Here are my THREE big takeaways from the event:

1. Fundraising in Full Swing: Many of the people I spoke to are entrepreneurs looking to raise capital. Perhaps that is because I ‘self selected’ to attend meetups connecting investors and founders, but the trend extended beyond these arranged meetings. As Andrew observed on this week’s DeFi Decoded, a lot of companies raise capital on a 2-3 year runway, so it is logical that anyone who funded in 2021 would be looking at a short runway before needing to launch another round. Given the fact that Web3 VCs raised tens of billions of dollars in 2021 and 2022, it is surprising that some companies see a paucity of willing investors, but good projects still get funded and the view is many VCs are either nursing wounds from the last cycle or waiting for valuations to come to them.

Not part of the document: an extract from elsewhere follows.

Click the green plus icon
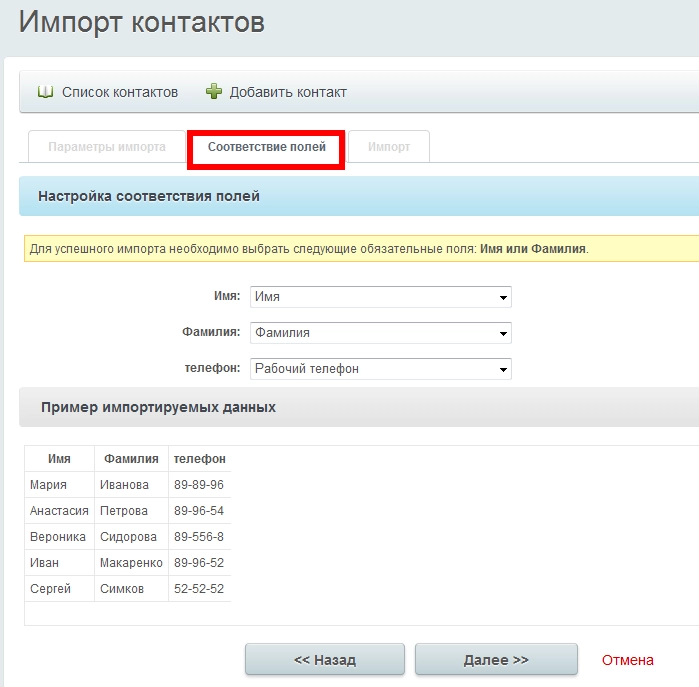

2. The Offshoring of Web3 Due to Regulatory Uncertainty: The view from attendees is that the U.S.’s inability to establish a clear regulatory crypto framework at the pace of other nations, and its choice to use enforcement actions as the primary policy tool, may prove detrimental to its competitiveness. Attendees from Hong Kong, Dubai, and even Europe were quick to draw a stark contrast between the approach of their governments and that of the U.S. To be sure, the conference’s attendance pool of policymakers and traditional enterprises highlighted the evolution of the industry and highlight the support it has in some corners of D.C., but overall the tone on the U.S. is bearish. There was even a rumour that Consensus itself, an emblem of U.S. Web3 leadership is moving offshore next year- perhaps to Canada! Web3 is a global industry emerging at a time when technology tools are more distributed than ever. The view is the U.S. has a lot more to lose here than before when it would have been a default winner regardless of the position government took.

3. Enterprise Adoption Continues, But Regulatory Fog Clouds Outlook:Big businesses remain excited about the potential of Web3 and its use cases. There are a lot of experiments going on, and some companies are leaning into this technology very hard, such as Google with its Web3 cloud services business, Visa with its major hiring efforts, or Mastercard building credentialing systems for Web3. But the prevailing feeling is that until there is some regulatory clarity, big companies will not go “all-in” on any Web3 application that requires them to buy, hold, earn, or reward customers with tokens.